Tracking Who Last Changed a Row

Published on: 2019-09-10

This post is a response to this month’s T-SQL Tuesday #118 prompt by Kevin Chant.  T-SQL Tuesday is a way for the SQL Server community to share ideas about different database and professional topics every month.

This month’s topic asks about our fantasy SQL Server feature.


Watch this week’s episode on YouTube!

Data About The Data

Have you ever wondered who was the last person (or process) to modify a piece of data in your database?

SQL Server offers plenty of system views and functions that provide insight into how your server is running and how your queries are performing. However, it doesn’t offer much information about who last modified your data.

That’s why my ideal SQL Server feature would be to have a built-in way to audit who last modified a row of data and at what time.

Current Workarounds

Today, this sort of logging can be implemented in the application layer but that requires extra coding and time.
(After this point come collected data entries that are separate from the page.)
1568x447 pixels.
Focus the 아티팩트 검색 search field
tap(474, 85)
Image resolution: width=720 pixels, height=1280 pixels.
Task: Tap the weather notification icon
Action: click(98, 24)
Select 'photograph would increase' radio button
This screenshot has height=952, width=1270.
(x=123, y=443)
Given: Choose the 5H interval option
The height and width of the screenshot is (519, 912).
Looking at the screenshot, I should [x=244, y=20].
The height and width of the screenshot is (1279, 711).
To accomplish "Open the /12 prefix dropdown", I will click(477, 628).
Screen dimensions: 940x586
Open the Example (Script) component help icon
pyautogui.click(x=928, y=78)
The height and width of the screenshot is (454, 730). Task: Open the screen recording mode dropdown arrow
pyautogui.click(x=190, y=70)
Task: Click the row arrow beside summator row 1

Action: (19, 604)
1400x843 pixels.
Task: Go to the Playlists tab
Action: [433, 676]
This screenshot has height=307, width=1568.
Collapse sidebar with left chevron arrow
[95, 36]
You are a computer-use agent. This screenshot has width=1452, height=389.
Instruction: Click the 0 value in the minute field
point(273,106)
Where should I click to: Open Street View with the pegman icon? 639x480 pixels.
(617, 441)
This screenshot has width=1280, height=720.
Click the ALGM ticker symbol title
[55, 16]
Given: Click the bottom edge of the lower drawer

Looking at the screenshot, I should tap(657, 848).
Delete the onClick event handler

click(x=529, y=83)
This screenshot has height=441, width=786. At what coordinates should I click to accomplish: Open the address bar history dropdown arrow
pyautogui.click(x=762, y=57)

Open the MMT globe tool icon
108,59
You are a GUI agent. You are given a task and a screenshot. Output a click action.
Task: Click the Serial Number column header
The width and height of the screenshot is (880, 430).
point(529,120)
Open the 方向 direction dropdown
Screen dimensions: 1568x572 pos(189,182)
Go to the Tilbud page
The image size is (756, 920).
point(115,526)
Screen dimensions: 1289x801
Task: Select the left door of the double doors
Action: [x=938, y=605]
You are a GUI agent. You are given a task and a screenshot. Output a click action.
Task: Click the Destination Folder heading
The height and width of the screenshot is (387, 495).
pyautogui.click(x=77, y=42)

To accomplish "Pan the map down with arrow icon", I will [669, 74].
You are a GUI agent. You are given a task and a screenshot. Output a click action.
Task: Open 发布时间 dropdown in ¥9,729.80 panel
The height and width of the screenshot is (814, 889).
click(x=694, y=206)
In SQL Server, temporal tables offer part of this functionality with their GENERATED ALWAYS FOR ROW START/END properties, but these only log a row created/row last modified date. There is no built-in way to log which user modified the data. The remaining temporal table functionality also adds unnecessary overhead if you don’t actually need to keep track of all of the data history.

Default constraints exist for helping insert default values for when a row was created and who the user was that created the row, but restricting unauthorized access to those fields as well as handling instances where data is updated is not as straight forward.

The closest thing to get this type of automatic logging in SQL Server today is to implement the functionality with triggers. Reinterpreting some of my code I wrote when discussing how to fake temporal tables with triggers, we come up with this:

DROP TABLE dbo.TestData;
CREATE TABLE dbo.TestData (
	Id int IDENTITY CONSTRAINT PK_Id PRIMARY KEY,
	ColA int,
	ColB int,
	ColC int,
	LastModifiedDate datetime2,
	LastModifiedUser nvarchar(30)
);
GO

CREATE TRIGGER AutoLogger ON dbo.TestData
AFTER INSERT,UPDATE
AS
BEGIN
SET NOCOUNT ON;

DECLARE 
	@CurrentDateTime datetime2 = SYSUTCDATETIME(),
	@CurrentUser nchar(30) = SYSTEM_USER

UPDATE t
SET
       LastModifiedDate = @CurrentDateTime,
	   LastModifiedUser = @CurrentUser
FROM
    dbo.TestData t
    INNER JOIN inserted i
        ON t.Id = i.Id;
END
GO

Now, any time a record is created or modified, we log the datetime and the user that performed the modification:

-- Regular insert
INSERT INTO dbo.TestData (ColA,ColB,ColC) VALUES (1,2,3);
-- Regular update
UPDATE dbo.Test SET ColA = 4 WHERE Id = 1;
SELECT * FROM dbo.TestData;

-- Questionable motive insert
INSERT INTO dbo.TestData (ColA,ColB,ColC,LastModifiedDate,LastModifiedUser) VALUES (1,2,3,'9999-12-31','NotMe');
-- Questionable motive update
UPDATE dbo.TestData SET LastModifiedDate = '9999-12-31', LastModifiedUser='NotMe' WHERE Id = 1;
SELECT * FROM dbo.TestData;
Logged dates and users

While this solution provides some of the functionality I want, it has many downsides. First, it utilizes a trigger which often gets overlooked (at least initially) when debugging issues, causing confusion and maintenance headaches.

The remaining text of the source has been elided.